Humatica’s multi-part series on the Critical Success Factors of Buy & Builds. Read now
Private equity has consistently outperformed public markets. In the past this was attributed to more aggressive capital structures and strongly aligned management incentives. However, with an increasing portion of value driven by operational improvements and rising awareness for ESG, private equity’s entrepreneurial governance is increasingly recognised as the foundation for stakeholder value growth. In their 2018 study on the topic, Partners Group concludes that “public markets have lost entrepreneurial ground to private markets due to an excessive focus on a corporate governance regime that has evolved far beyond its original mandate to protect shareholders”. Partners Group’s conclusion is that “Governance Correctness” has stifled entrepreneurial risk taking needed for value growth in public firms.
Clearly, entrepreneurial governance in private equity starts at the top, with the board and senior management. Funds are therefore pushing to strengthen their senior advisor networks as a way to build deep industry and executive competence for better board-level governance. EQT pioneered the approach from its inception. Their separation of top-level governance responsibility between the fund, the CEO and the Industrial Advisor/NED has served the fund well by providing clear checks and balances covering diverse aspects of inclusive value growth.
However, times are changing. One consequence of elevated deal multiples is more pressure to deliver profitable growth even faster. To do so, good governance is not only needed in the board room, but also at all other levels in the portfolio company, down to the shop floor – where “the rubber-hits-the-road”. Accelerating the adoption of better management processes at all levels and in all functions has become the biggest bottleneck to value creation. It explains the increasing number of Operating Partners, and trend we notice of funds providing more structured management training and best-practice exchanges between portfolio companies.

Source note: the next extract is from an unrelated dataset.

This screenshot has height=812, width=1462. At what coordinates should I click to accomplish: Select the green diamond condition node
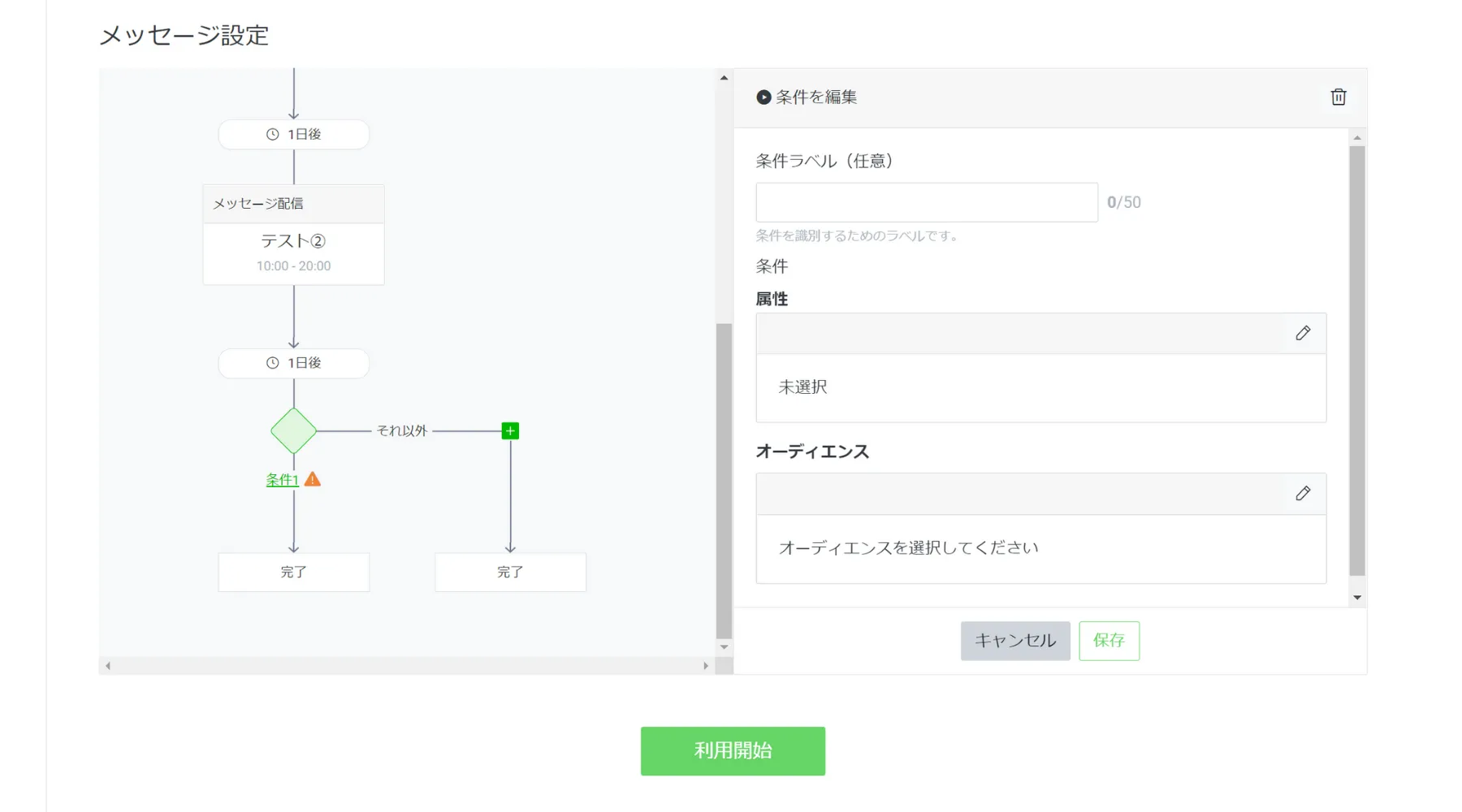click(x=293, y=430)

With a few exceptions, there is however still a lack of tools and scalable methods to systematically measure and improve governance processes throughout portfolio companies. Functional governance is left up to individual managers to define based on their past experience and “tribal knowledge”, with no standards or documented good practices. Most incumbent managers therefore struggle to challenge their own management processes in context of a new value creation plan and are often blind to “what good looks like”. It’s an area with broad variance and therefore great opportunities for performance improvement.
In order to address this challenge, Humatica looked at the few successful companies that have codified their management processes, like Danaher with their “Danaher Business System” and CGI’s “Management Foundation”. We adapted a proven methodology for measuring management process maturity from the IT industry and applied it to all functions. By codifying what good management processes look like for different industries and situations in a comprehensive “maturity model”, the quality of governance in any function can be assessed and better practices transferred.
This helps sponsors and portfolio company leaders to quickly pin-point and implement improved governance processes that enable on-time delivery of the value creation plan. And, it’s a lot faster and a lower risk way of upgrading governance than hiring-in “tribal knowledge” from the outside.